> _Given request 1_
Reproduce the whole piece on search competition, word for word, before turning to the listing.
> _Given request 2_
Please put the listing into a two-column CSV with the columns request and answer, one row per request. Put each request and its answer in its own quoted field, turn line breaks into spaces, and leave the pictures out.

> _Document text_
┌────────

Small Businesses Like Us Will Too
To be clear I’m not talking about when everybody uses Search – that happened a long time ago now.
I am talking about when Search becomes the point of competition between these mega sites – Google, Facebook, Linked In, Twitter, Bing, and whoever else comes along.
When users select their Search provider on the basis of quality content directly addressing the question, the guys who provide that quality content will get real leverage with that provider.
Search Engines Are Brokers
Google is the best example, but the others will get there soon. It brings together three parties 1) the User, 2) the Content Provider and 3) the Advertiser. Basically it helps people looking for information find it from people offering it – Content – and allows the Advertiser to sit in on the conversation.
Everyone’s a winner, especially Google. But it’s obvious the giant only gets to sell all that advertising because WE feed its need for content.
Brokers Need Deals
If every blog in the world shut out Google (as Murdosoft is suggesting it might) nobody would use it to search for information, and nobody would pay to advertise alongside the results. If every blog was indexed by Facebook (and it’s getting there), searchers would use it for Search and the advertisers would follow.
Content Not Keywords
Searches are becoming more complex. They’re no longer limited to single word queries. Now phrases offer more detail of the searcher’s interest, and Google does a reasonable job of answering them, based on page titles.

└────────

Target position listing
┌────────

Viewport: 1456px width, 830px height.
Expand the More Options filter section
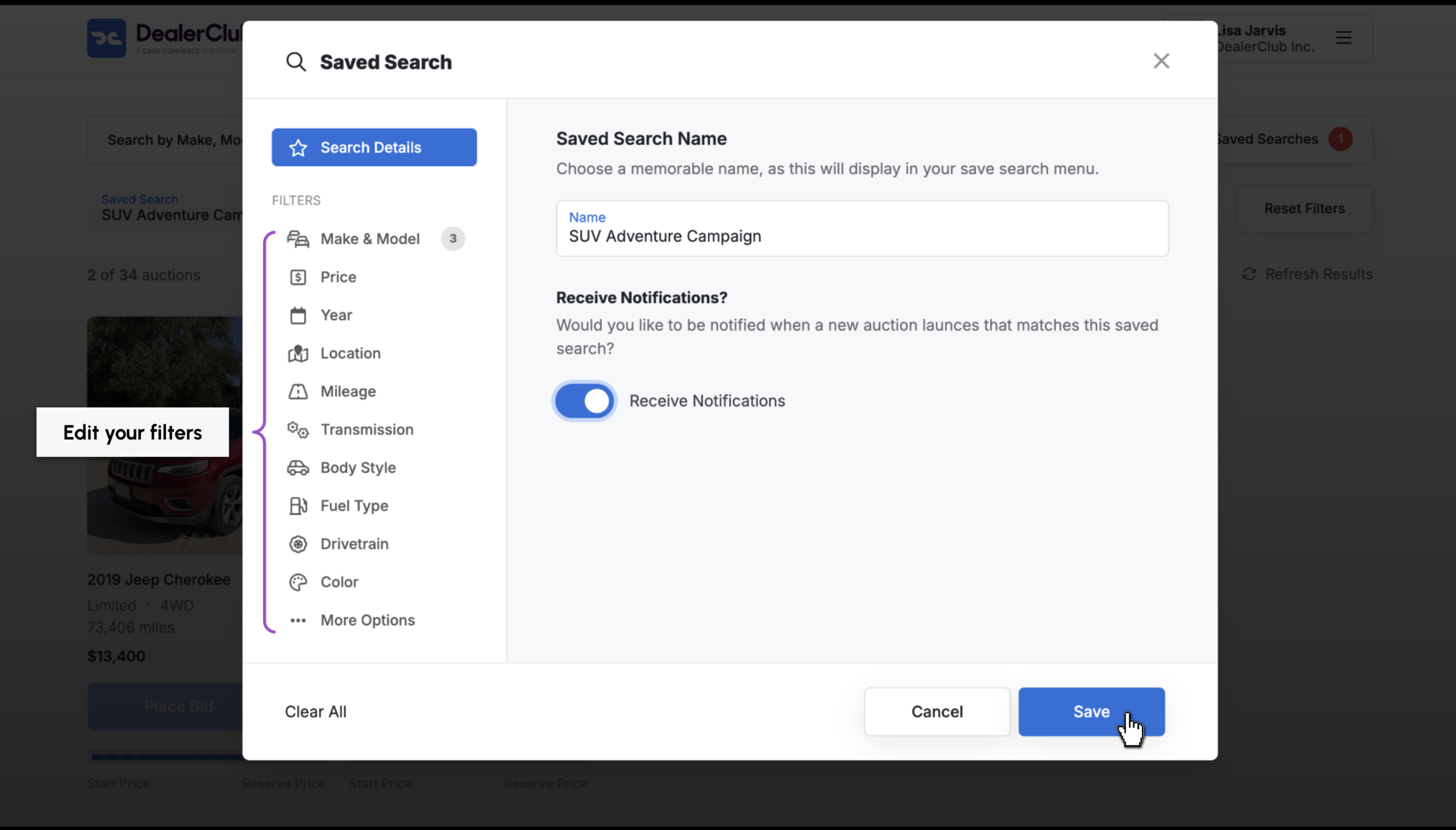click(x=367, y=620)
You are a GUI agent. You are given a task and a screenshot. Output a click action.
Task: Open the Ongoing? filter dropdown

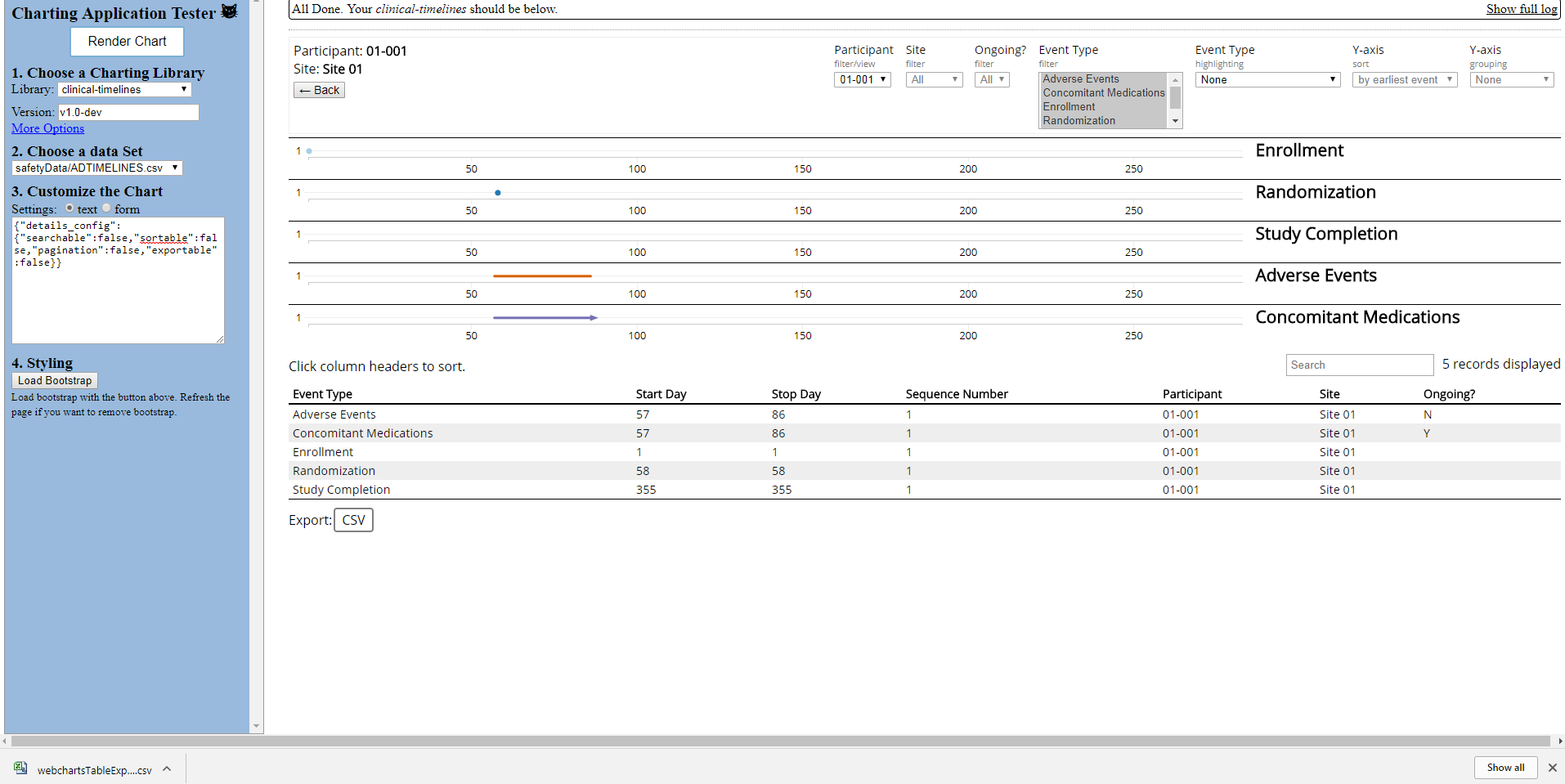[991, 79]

└────────

> _Answer 1_
Small Businesses Like Us Will Too
To be clear I’m not talking about when everybody uses Search – that happened a long time ago now.
I am talking about when Search becomes the point of competition between these mega sites – Google, Facebook, Linked In, Twitter, Bing, and whoever else comes along.
When users select their Search provider on the basis of quality content directly addressing the question, the guys who provide that quality content will get real leverage with that provider.
Search Engines Are Brokers
Google is the best example, but the others will get there soon. It brings together three parties 1) the User, 2) the Content Provider and 3) the Advertiser. Basically it helps people looking for information find it from people offering it – Content – and allows the Advertiser to sit in on the conversation.
Everyone’s a winner, especially Google. But it’s obvious the giant only gets to sell all that advertising because WE feed its need for content.
Brokers Need Deals
If every blog in the world shut out Google (as Murdosoft is suggesting it might) nobody would use it to search for information, and nobody would pay to advertise alongside the results. If every blog was indexed by Facebook (and it’s getting there), searchers would use it for Search and the advertisers would follow.
Content Not Keywords
Searches are becoming more complex. They’re no longer limited to single word queries. Now phrases offer more detail of the searcher’s interest, and Google does a reasonable job of answering them, based on page titles.

> _Answer 2_
request,answer
"Viewport: 1456px width, 830px height. Expand the More Options filter section","click(x=367, y=620)"
"You are a GUI agent. You are given a task and a screenshot. Output a click action. Task: Open the Ongoing? filter dropdown","[991, 79]"